━━━ SUPPLIED RECORDS
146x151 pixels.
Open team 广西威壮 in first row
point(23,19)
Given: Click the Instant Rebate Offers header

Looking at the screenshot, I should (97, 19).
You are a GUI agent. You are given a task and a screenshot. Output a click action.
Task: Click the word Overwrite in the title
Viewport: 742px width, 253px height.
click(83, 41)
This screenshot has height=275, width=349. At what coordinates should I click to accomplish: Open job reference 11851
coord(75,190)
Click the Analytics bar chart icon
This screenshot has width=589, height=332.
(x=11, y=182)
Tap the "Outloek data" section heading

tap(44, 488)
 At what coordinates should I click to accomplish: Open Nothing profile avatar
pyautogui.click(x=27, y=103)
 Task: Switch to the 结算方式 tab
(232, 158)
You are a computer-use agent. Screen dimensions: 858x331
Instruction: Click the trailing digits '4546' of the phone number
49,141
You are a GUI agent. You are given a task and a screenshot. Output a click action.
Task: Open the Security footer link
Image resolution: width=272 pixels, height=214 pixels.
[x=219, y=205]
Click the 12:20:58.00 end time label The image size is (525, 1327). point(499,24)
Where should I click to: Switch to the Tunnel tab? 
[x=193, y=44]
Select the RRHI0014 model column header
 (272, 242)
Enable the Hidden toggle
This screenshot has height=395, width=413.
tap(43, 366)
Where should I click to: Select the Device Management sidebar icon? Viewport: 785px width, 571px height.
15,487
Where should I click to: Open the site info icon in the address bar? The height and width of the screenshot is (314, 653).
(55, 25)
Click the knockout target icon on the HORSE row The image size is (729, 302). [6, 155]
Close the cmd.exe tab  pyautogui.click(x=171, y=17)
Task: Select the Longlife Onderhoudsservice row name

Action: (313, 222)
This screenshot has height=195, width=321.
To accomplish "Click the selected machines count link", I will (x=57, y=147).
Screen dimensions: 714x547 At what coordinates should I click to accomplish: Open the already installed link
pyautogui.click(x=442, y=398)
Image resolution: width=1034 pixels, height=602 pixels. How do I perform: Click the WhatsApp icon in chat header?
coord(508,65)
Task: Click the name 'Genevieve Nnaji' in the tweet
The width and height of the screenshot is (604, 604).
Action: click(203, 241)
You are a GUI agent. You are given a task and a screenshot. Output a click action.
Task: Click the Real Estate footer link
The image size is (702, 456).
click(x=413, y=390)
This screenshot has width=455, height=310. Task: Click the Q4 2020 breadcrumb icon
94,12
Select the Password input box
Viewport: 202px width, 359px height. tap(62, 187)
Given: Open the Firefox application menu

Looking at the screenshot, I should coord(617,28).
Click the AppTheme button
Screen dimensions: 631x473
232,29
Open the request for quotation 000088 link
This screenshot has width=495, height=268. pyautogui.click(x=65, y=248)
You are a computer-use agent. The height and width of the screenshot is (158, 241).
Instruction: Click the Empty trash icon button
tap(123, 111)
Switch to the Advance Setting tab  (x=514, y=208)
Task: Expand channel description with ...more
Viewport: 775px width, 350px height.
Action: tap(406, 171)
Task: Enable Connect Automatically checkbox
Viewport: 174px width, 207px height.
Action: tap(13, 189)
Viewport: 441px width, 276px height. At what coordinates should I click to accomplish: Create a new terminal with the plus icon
━━━━━━
WORK REQUIRED: Each line in the records above must be returned exactly as it stands.

SOLUTION TO THIS TASK:
146x151 pixels.
Open team 广西威壮 in first row
point(23,19)
Given: Click the Instant Rebate Offers header

Looking at the screenshot, I should (97, 19).
You are a GUI agent. You are given a task and a screenshot. Output a click action.
Task: Click the word Overwrite in the title
Viewport: 742px width, 253px height.
click(83, 41)
This screenshot has height=275, width=349. At what coordinates should I click to accomplish: Open job reference 11851
coord(75,190)
Click the Analytics bar chart icon
This screenshot has width=589, height=332.
(x=11, y=182)
Tap the "Outloek data" section heading

tap(44, 488)
 At what coordinates should I click to accomplish: Open Nothing profile avatar
pyautogui.click(x=27, y=103)
 Task: Switch to the 结算方式 tab
(232, 158)
You are a computer-use agent. Screen dimensions: 858x331
Instruction: Click the trailing digits '4546' of the phone number
49,141
You are a GUI agent. You are given a task and a screenshot. Output a click action.
Task: Open the Security footer link
Image resolution: width=272 pixels, height=214 pixels.
[x=219, y=205]
Click the 12:20:58.00 end time label The image size is (525, 1327). point(499,24)
Where should I click to: Switch to the Tunnel tab? 
[x=193, y=44]
Select the RRHI0014 model column header
 (272, 242)
Enable the Hidden toggle
This screenshot has height=395, width=413.
tap(43, 366)
Where should I click to: Select the Device Management sidebar icon? Viewport: 785px width, 571px height.
15,487
Where should I click to: Open the site info icon in the address bar? The height and width of the screenshot is (314, 653).
(55, 25)
Click the knockout target icon on the HORSE row The image size is (729, 302). [6, 155]
Close the cmd.exe tab  pyautogui.click(x=171, y=17)
Task: Select the Longlife Onderhoudsservice row name

Action: (313, 222)
This screenshot has height=195, width=321.
To accomplish "Click the selected machines count link", I will (x=57, y=147).
Screen dimensions: 714x547 At what coordinates should I click to accomplish: Open the already installed link
pyautogui.click(x=442, y=398)
Image resolution: width=1034 pixels, height=602 pixels. How do I perform: Click the WhatsApp icon in chat header?
coord(508,65)
Task: Click the name 'Genevieve Nnaji' in the tweet
The width and height of the screenshot is (604, 604).
Action: click(203, 241)
You are a GUI agent. You are given a task and a screenshot. Output a click action.
Task: Click the Real Estate footer link
The image size is (702, 456).
click(x=413, y=390)
This screenshot has width=455, height=310. Task: Click the Q4 2020 breadcrumb icon
94,12
Select the Password input box
Viewport: 202px width, 359px height. tap(62, 187)
Given: Open the Firefox application menu

Looking at the screenshot, I should coord(617,28).
Click the AppTheme button
Screen dimensions: 631x473
232,29
Open the request for quotation 000088 link
This screenshot has width=495, height=268. pyautogui.click(x=65, y=248)
You are a computer-use agent. The height and width of the screenshot is (158, 241).
Instruction: Click the Empty trash icon button
tap(123, 111)
Switch to the Advance Setting tab  (x=514, y=208)
Task: Expand channel description with ...more
Viewport: 775px width, 350px height.
Action: tap(406, 171)
Task: Enable Connect Automatically checkbox
Viewport: 174px width, 207px height.
Action: tap(13, 189)
Viewport: 441px width, 276px height. At what coordinates should I click to accomplish: Create a new terminal with the plus icon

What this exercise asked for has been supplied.